Les terroristes de la FNSEA

« En Bretagne, intimider ceux qui critiquent l’agro-industrie est systémique », témoigne Nicolas Legendre, journaliste et auteur de Silence dans les champs. Dans les médias, faire part des critiques du modèle agricole dit dominant ou industriel, enquêter sur les pratiques d’exploitations agricoles et industriels ou même donner la parole à des opposants au syndicat majoritaire, la FNSEA, est mal vu. Très mal vu.
Le risque ? Au mieux : se couper de ses sources d’information, notamment dans la presse locale. Au pire : procédure bâillon, menace, intimidation, harcèlement voire sabotage de voiture ou violence physique comme l’ont vécu plusieurs journalistes tels que Morgane Large et Inès Léraud ou ceux de l’émission « Envoyé spécial », lors d’une enquête dans les Bouches-du-Rhône sur les conditions de travail et d’hébergement des travailleurs d’origine étrangère.

À ces freins, pour les personnes et les médias qui font face à des procès, s’ajoute une difficulté à accéder à des informations et à des témoignages alors qu’il règne souvent une « omerta », selon les mots de Nicolas Legendre, notamment pour parler de suicides, d’empoisonnements ou de conséquences de l’utilisation de pesticides, de conditions de travail, de bien-être animal ou encore d’environnement.
L’industrie de la chimie et les lobbies agro-industriels, mettent également en œuvre des campagnes pour discréditer le travail des journalistes et produire du doute. L’association Les Z’homnivores, vitrine des industriels bretons de la viande, publiait ainsi en juin dernier une note décrivant Nicolas Legendre en militant de la « post-vérité », d’ « ultra-gauche », en « croisade personnelle [pour] la fin de l’agriculture et la production alimentaire en Bretagne ».

Enfin l’État, notamment depuis la création de la cellule Demeter en 2019 (une collaboration entre la gendarmerie et les syndicats agricoles FNSEA et JA entrave le travail des associations et des journalistes sur les questions agricoles et environnementales. C’est ce qu’a notamment révélé la journaliste allemande Bettina Kaps en 2021 : après un échange avec un agriculteur, celui-ci appelle des gendarmes qui l’obligent à effacer l’enregistrement de sa conversation.

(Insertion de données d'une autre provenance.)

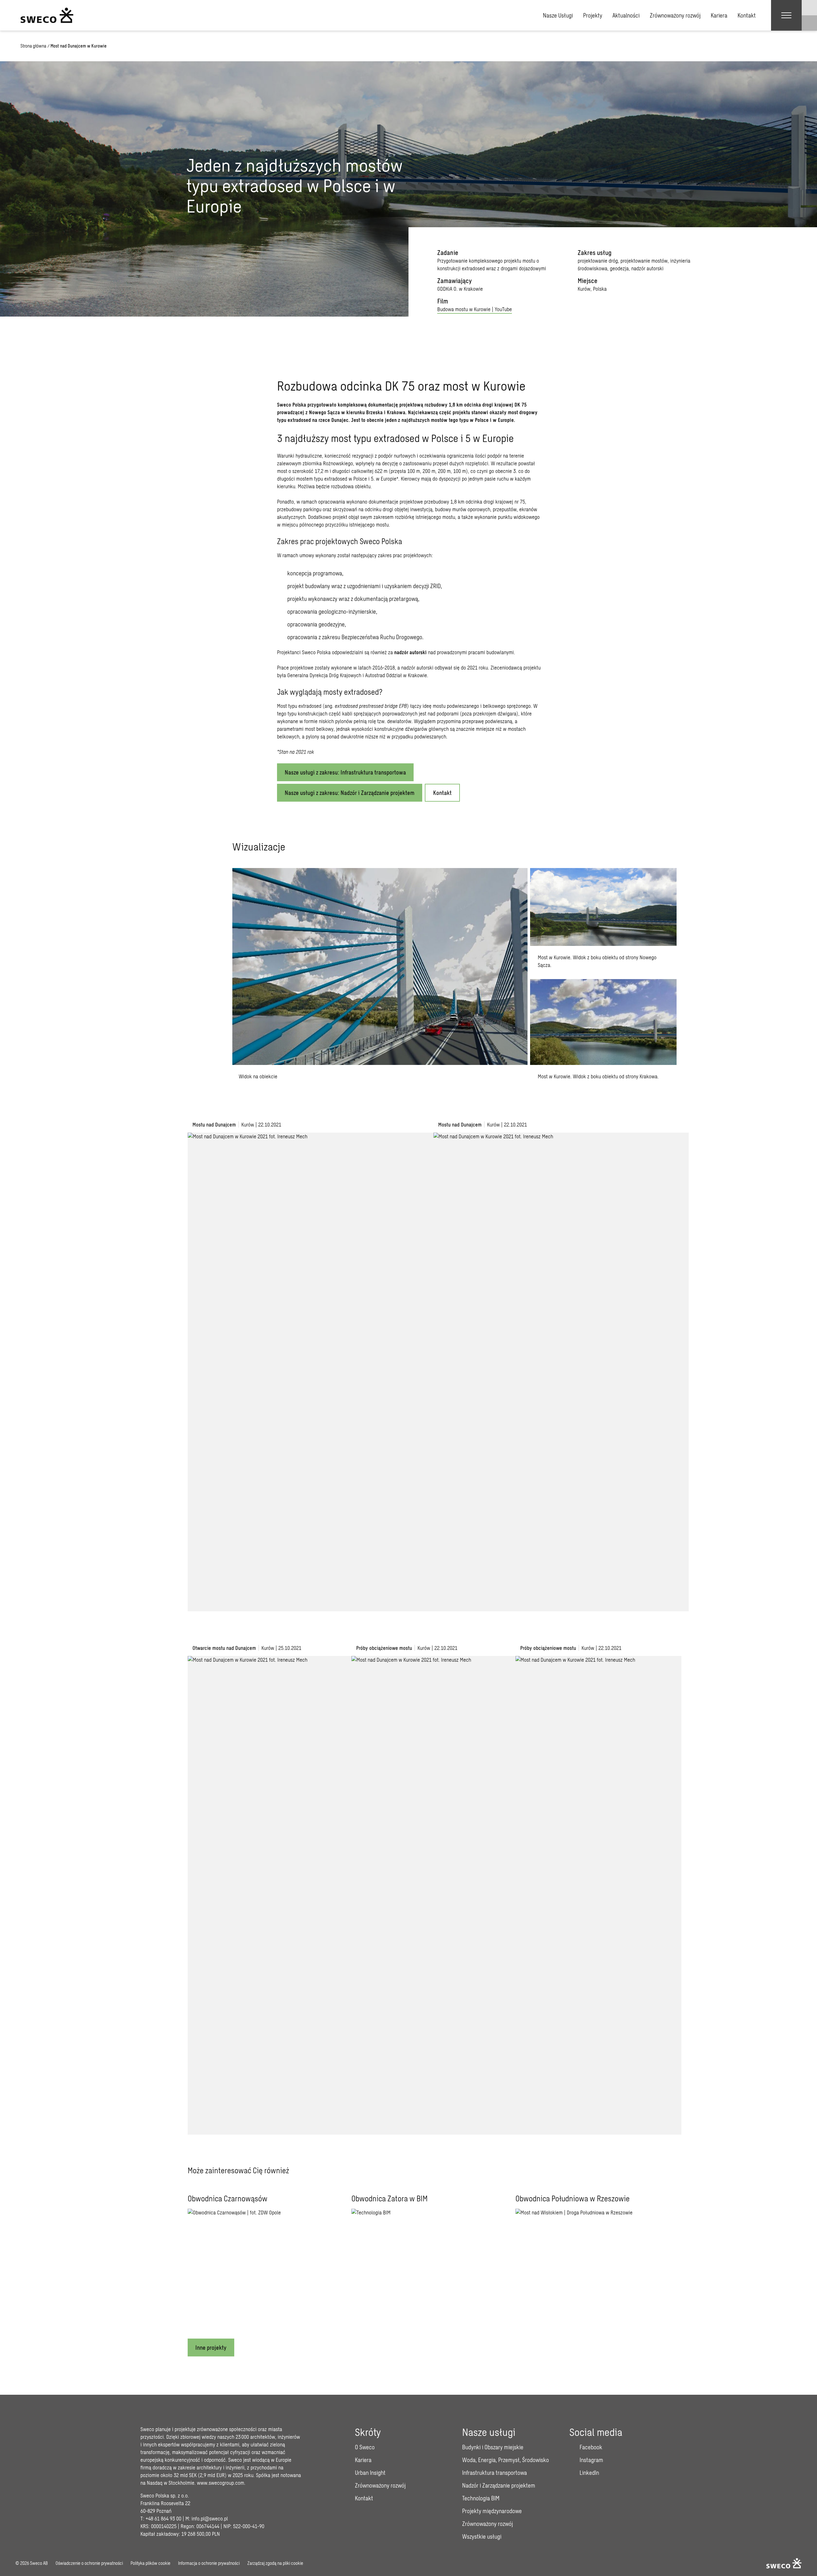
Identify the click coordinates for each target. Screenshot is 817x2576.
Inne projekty (211, 2347)
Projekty (592, 15)
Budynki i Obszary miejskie (492, 2447)
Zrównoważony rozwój (675, 15)
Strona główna (33, 46)
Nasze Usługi (558, 15)
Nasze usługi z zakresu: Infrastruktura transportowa (345, 772)
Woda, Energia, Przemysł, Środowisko (505, 2459)
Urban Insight (370, 2472)
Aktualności (626, 15)
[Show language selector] (809, 7)
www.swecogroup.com (220, 2483)
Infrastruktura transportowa (494, 2472)
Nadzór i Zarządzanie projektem (498, 2485)
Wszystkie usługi (481, 2536)
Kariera (719, 15)
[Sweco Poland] (46, 15)
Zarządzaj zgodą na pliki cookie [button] (275, 2563)
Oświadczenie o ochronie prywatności (89, 2563)
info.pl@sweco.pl (209, 2518)
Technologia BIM (480, 2498)
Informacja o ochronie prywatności (209, 2563)
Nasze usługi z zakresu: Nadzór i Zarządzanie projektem (350, 792)
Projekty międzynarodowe (492, 2510)
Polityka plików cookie (150, 2563)
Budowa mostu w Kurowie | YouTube (474, 309)
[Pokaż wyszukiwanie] (809, 23)
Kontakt (747, 15)
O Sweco (365, 2447)
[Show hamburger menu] (786, 15)
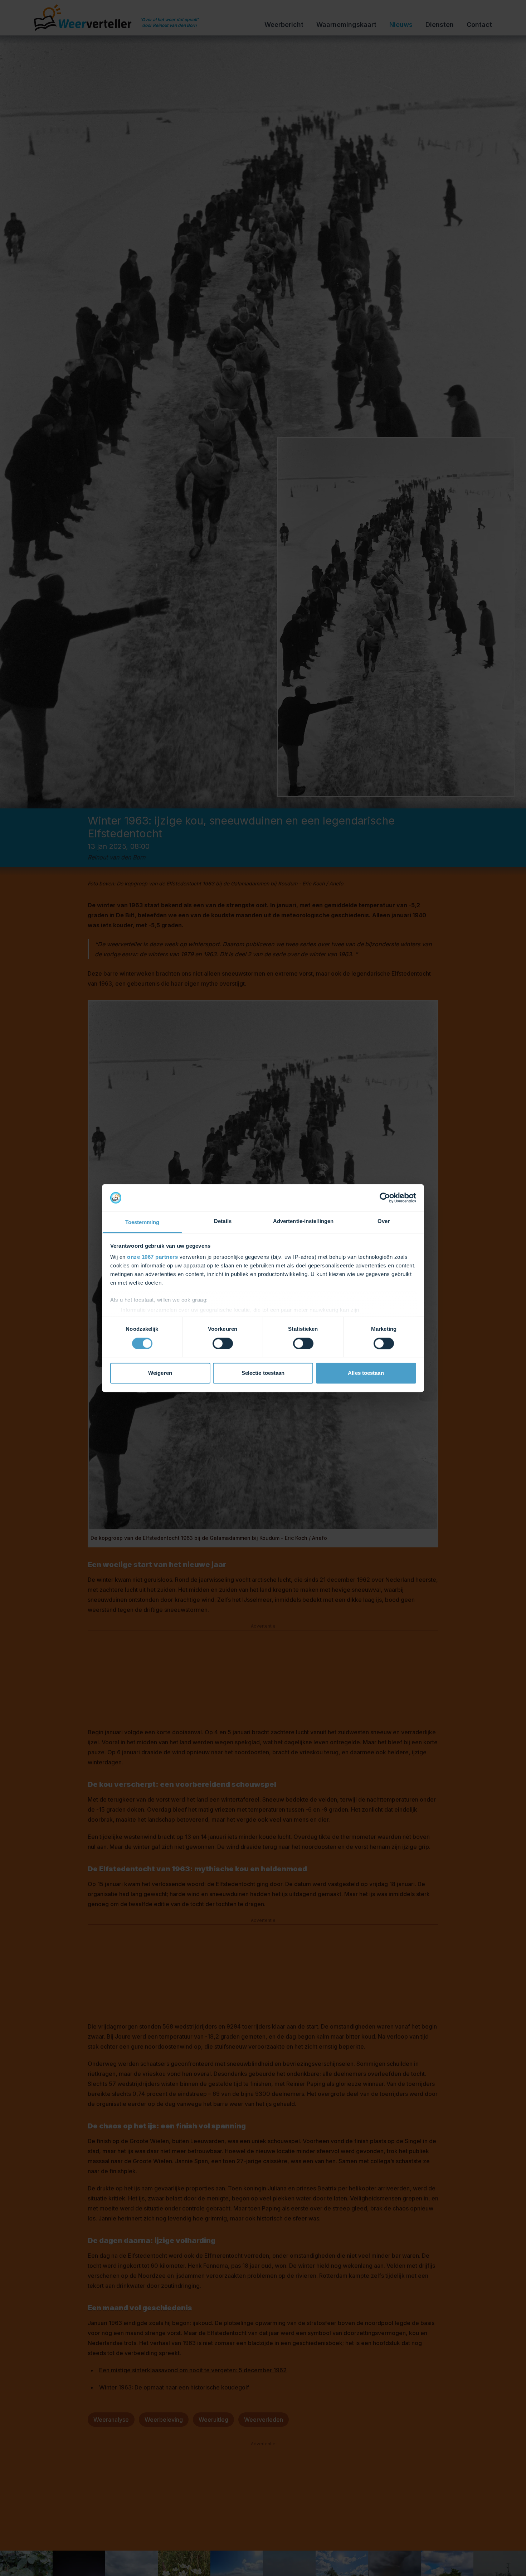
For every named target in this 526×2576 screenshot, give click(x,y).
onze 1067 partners (152, 1257)
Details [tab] (223, 1221)
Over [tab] (384, 1221)
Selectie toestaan (263, 1373)
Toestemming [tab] (142, 1222)
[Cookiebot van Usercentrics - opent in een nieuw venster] (385, 1197)
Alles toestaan (366, 1373)
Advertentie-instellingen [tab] (303, 1221)
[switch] (223, 1343)
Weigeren (160, 1373)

Ces freins rendent d’autant plus nécessaire l’engagement collectif pour poursuivre ce travail d’information et d’investigation, comme l’ont rappelé les participants à un débat sur ce sujet, organisé par Basta! le 19 juin dernier à Paris. Pour Guillaume Coudray, journaliste d’investigation et auteur de plusieurs livres sur les nitrites dans les viandes, ces enquêtes sont nécessaires, car elles peuvent faire bouger les lignes comme le montrent les débats publics et les lois issues de travaux sur les nitrites ou le nutriscore, un étiquetage nutritionnel des produits alimentaires. Mais il faut pour produire ces enquêtes s’appuyer sur des connaissances scientifiques, devenir soi-même expert face au travail « de falsification de la science » des lobbies, estime-t- il. Ce travail d’investigation est long, coûteux et compliqué. Transrural n’a pas comme objectif premier de réaliser ces investigations et a peu de moyens. Mais nous pouvons le mener en collaboration avec des associations, des organisations paysannes, des scientifiques et des collectifs de journalistes ou médias. Il nous revient aussi, dans le traitement de ces informations, de sortir du « fait divers » de veiller à décrypter et expliquer les logiques systémiques et la place des politiques publiques, pour ne pas jeter en pâture au public de simples noms.

Article de Fabrice Bugnot dans Transrural initiative de novembre-décembre 2023.